There is an area in the Hatteras-Ocracoke ferry channel coming into Ocracoke where there is shoaling north of Bigfoot Island, an old bird island. That is the most important shoal the Corps is dealing with at the Silver Lake Harbor project.
At Stumpy Point Bay, which is one end of the emergency ferry channel between Rodanthe and the Dare County mainland at Stumpy Point, dredging needs to be done at the approach to the channel into Stumpy Point basin.
The state Ferry Division has also requested that while the Corps’ contractor is in Stumpy Point, to have it dredge an approach to the state ferry dock that is outside the authorized federal channel.
The additional work would be paid for by the state Department of Transportation, which oversees the division, under an updated agreement between the state and the Corps.
Federal funding of $1.60 million will go to dredge Avon Harbor. For years, the community has been requesting help with shoaling in the harbor, which is not a federal waterway, but it has been hampered by costs.
Even with the infrastructure funds, the project can’t move forward until there is a suitable disposal site for the dredge material.
A disposal area at the entrance to the harbor is currently at capacity, Dooley said.
As the nonfederal sponsor, Dare County has to provide the disposal area, he said. The Corps is working with Dare on finding options, potentially an upland site the material can be pumped to, or even exploring whether the material could be used on public land in Cape Hatteras National Seashore.
The goal is to award the contracts before the end of the fiscal year, Keister said. But if the Avon issue is not resolved by then, there is still wiggle room, but he does not expect to lose the funds.
“We don’t want to rush to failure because of a fiscal year,” Keistler said. “We have a little more leeway with (projects) like Avon Harbor that have some additional hurdles to cross that we’re not driven by the Sept. 30 date.”
Federal funding of $1.43 million will go to dredge Rollinson Channel, which has been the only authorized federal channel in Hatteras Inlet for a long time, based mostly on it being the original channel for Hatteras-Ocracoke vehicular ferry, the state’s busiest ferry route.
Historically, charter and commercial fishing fleets had also depended on the route from Hatteras village to the end of the Hatteras spit, where they could turn toward Ocracoke or head out to the ocean.
But dramatic increases in shoaling in the channel, accompanied by rapid erosion of the spit after hurricanes Irene in 2011 and Sandy in 2012 eventually led to portions of the channel becoming impassable, and impossible to dredge. In 2014, the ferry division made a longer U-shaped channel the official ferry channel to avoid the dangerous shoaling.

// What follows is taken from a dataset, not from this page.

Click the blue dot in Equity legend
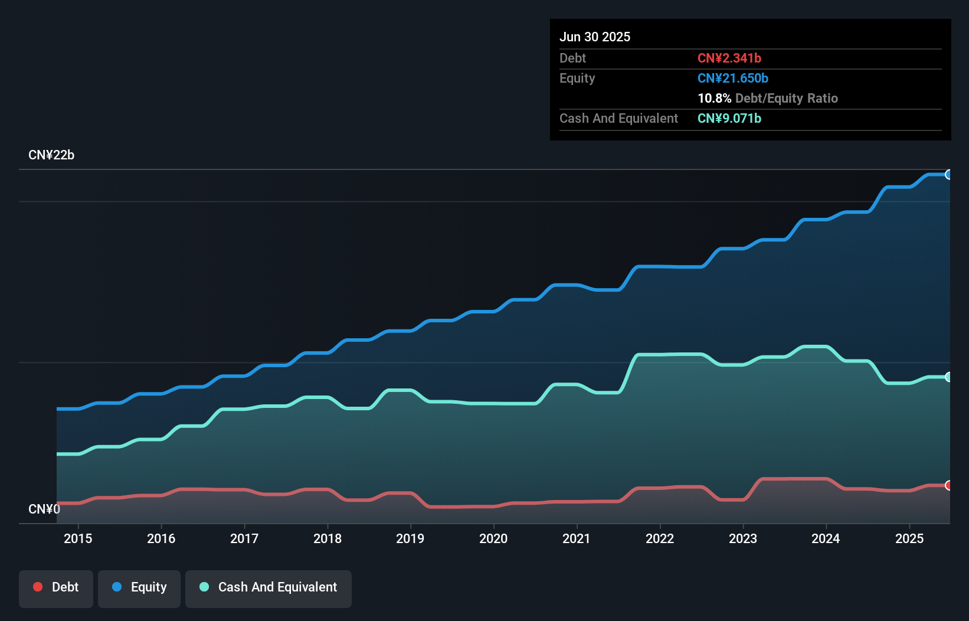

Since then, additional shoaling in other inlet channels have hindered safe passage for vessels, but complicated agreements and permits were necessary to secure Corps dredging
Soon the Rollinson Channel will be realigned officially, which will expand the federally authorized area in the inlet where the Corps can dredge. Most significantly, the South Ferry Channel and the Sloop Channel, used mostly by commercial vessels and ferries, respectively, will be allowed to be maintained by the Corps, making it easier for the government dredges to do the work when they’re already working in Rollinson.
Comparing unchecked shoaling to an overgrown lawn, Keister said that more regular dredging will also make it a lot easier to dredge.
Once the realignment is finalized, he said, “that will allow us to be a little more creative and flexible where we can dredge and open it up.”